Identification and Characterization of the Conserved Region 1 of Bacillus subtilis sigmaA Factor

• Main Authors: Liang-Yin Huang, 黃亮尹
• Other Authors: Ban-Yang Chang
• Format: Others
• Language: zh-TW
• Published: 2001
• Online Access: http://ndltd.ncl.edu.tw/handle/39565274079948701067

碩士 === 國立中興大學 === 生物化學研究所 === 89 === The sigma subunit of prokaryotic RNA polymerase is essential for promoter recognition and initiation of transcription. Our previous study has shown that the deletion mutant sigmaA factors, SND73- and SND94-sigmaA, are active in transcription after reconstitution with core RNA polymerase; however, SND129-sigmaA is inactive due to the loss of promoter-binding activity of the mutant sigmaA-RNA polymerase.
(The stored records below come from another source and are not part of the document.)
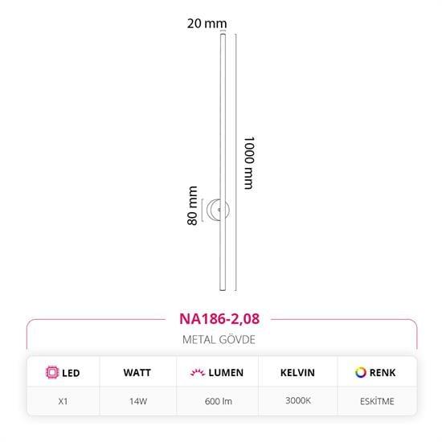Click the METAL GÖVDE subtitle text
The image size is (442, 442).
[x=219, y=340]
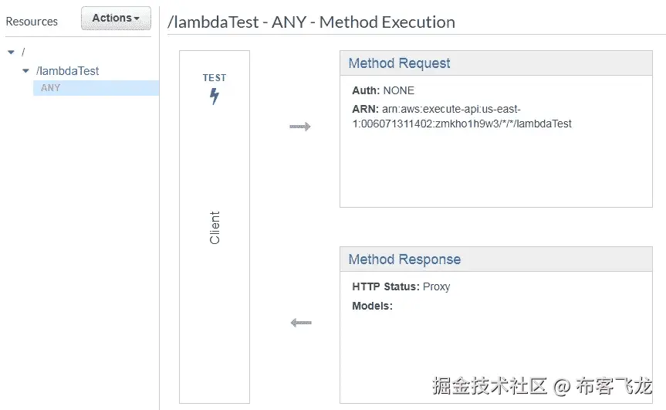
Task: Click the Method Execution page title
Action: 311,22
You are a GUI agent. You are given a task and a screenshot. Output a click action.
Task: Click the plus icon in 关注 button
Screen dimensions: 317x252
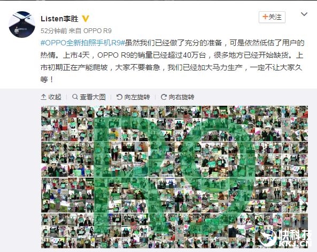(x=265, y=17)
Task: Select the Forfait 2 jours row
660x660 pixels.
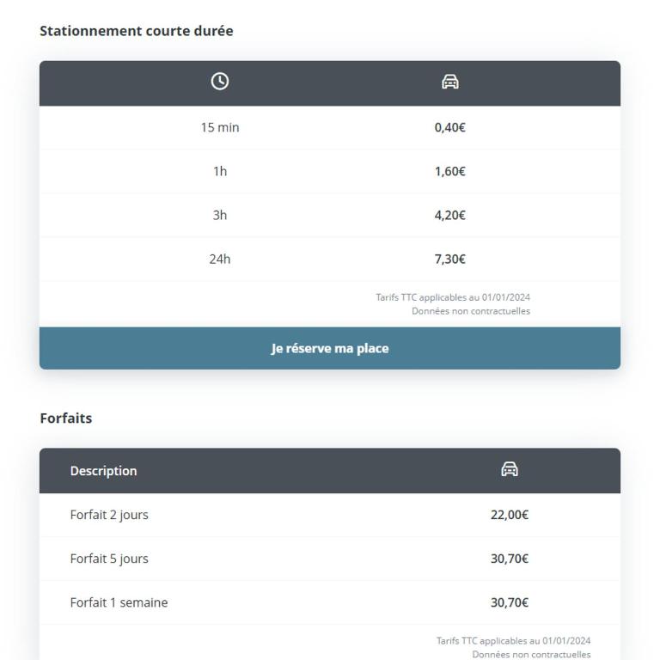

The present study is aimed to explore how much amino acid residues in the N-terminal region of sigmaA are unnecessary for its full in vitro activity, and why further deletion from this amino acid position would cause the loss of transcription activity of the mutant sigmaA factor. Besides, we hope to obtain a series of functional sigmaA factors, which would enable us to study the crystal structure or the structural and functional relationship of sigmaA factor in the future. To fulfill this goal, 25 mutant sigmaA factors, with deletion at the N-terminus and spanning amino acid no. 74 to 127 of sigmaA, were constructed and purified. The functional properties of these mutant sigmaA factors were analyzed in vitro. Our data revealed that deletion of more than 103 amino acids at the N-terminus of sigmaA have resulted in a significant loss of the transcription activity of the reconstituted mutant sigmaA-RNA polymerases. Gel retardation assays indicated that the inactivation of transcription of these mutant sigmaA-RNA polymerases was due to the reduction of promoter-binding activity of the reconstituted holoenzyme. Since no drastic change in the protein conformation was observed among the free SND100-, SND103-, SND106- and SND109-sigmaA factors, and that a more extended deletion at the N-terminus of sigmaA (up to 129 amino acid deletion) would increase the core-binding activity of mutant sigmaA factors, I propose that sigmaA factors with more than 103 amino acids being deleted at the N-terminus do not possess functional conformation when they are associated with core RNA polymerase.